Figure 7 shows that the precision value reaches the peak value when the service number of DAG is from 4 to 6. The reason for this phenomenon are as follows. If a large number of services need to be found in the required DAG, but some detailed or transitional services may not be found during the actual execution, thus affecting the precision. That is the reason why precision decreases as the number of services increases. Because comparison method can only get services chain, the precision of our method is higher than compared one in Fig. 7(a). And as the number of services in the DAG increases, the service composition consumes more time. The reason why our method takes more time is that our graph structure solution is much more complex than chain structure in Fig. 7(b). But the usability of our proposal is much higher than the comparison one.

Fig. 7.
figure 7

The precision and run time of proposed method.

6 Related Work

6.1 Service Composition Technology

Web services composition technology, aiming to provide added values by loosely coupling web services, has been used to efficiently find near-optimal composite services to satisfy users’ requirements reasonably well [17]. The syntax-based service composition depends on the matching between selected keywords and Web service description [18], which takes little account of the semantics of web services. To get the concepts relationship, scholar use a certain criterion to measure the semantic distance in [19]. In [10], the authors proposed a novel Permutation-based Multifactorial Evolutionary Algorithm to solve the fully automated semantic service composition problem for diverse user segments with different QoSM preferences. And the principle of [20, 21] is that using ontology as a fundamental criterion to measuring the concept distance of the user’s requirement and the services. The method of using ontology is not suitable for direct application in GIS domain, cause it’s a hard work to construct the ontology. It is obviously that the accuracy of web services semantic annotations will significantly improve the effectiveness of the web service discovery, recommendation and composition [22]. In [11], the author proposed an invocation-based technique to verify the QoS accuracy by using annotations.

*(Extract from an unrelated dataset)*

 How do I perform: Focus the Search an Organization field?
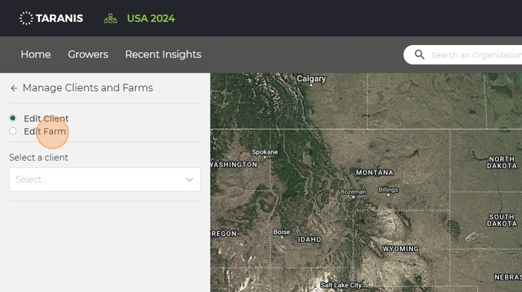[x=473, y=55]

6.2 GIS Services Composition

The GIS domain service composition can be divided into three categories: semi-automated GIS services composition, syntax-based GIS services composition, and semantic GIS services composition. In [23], the author proposed the registration-binding-lookup mechanism, which is a semi-automated approach to service composition recommendation. In order to provide services to user automatically, some authors suggest that taking services context into consider. In [24], the authors proposed an active proxy, which can regard service context and user’s requirement, extract useful information and send it to the server. But this method can only used in location-based service. In [25], the authors mapped the OWS input/output message to WSRF ResourceProperties, which could bring higher efficient. But this method doesn’t incorporate many useful WSRF function. Besides, high performance data transfer is a challenge in GIS service.

7 Conclusion

The enhancement of Internet technologies has improved the technology in GIS services discovery, composition and recommendation. It is becoming increasingly important to combine GIS services to help users solve a various problems. Therefore, in this paper, we discusses the related technologies of service composition in GIS and computer fields, and analyzes the principles of these technologies. We find that effective use of semantic information between services can improve the quality of service composition, which could meet the users’ requirement better. To solve this problem, by using the tree organization structure of ArcGIS service, we can quickly select the set of services that meet the requirements according to the syntax matching relationship between services. To further explore the semantic correlation between services we use the NDG to build the dynamic semantic network. Then simulated annealing algorithm is used to find the DAG with high semantic value and recommend it to the user. Experiments show that our method could recommend a meaningful DAG with higher precision.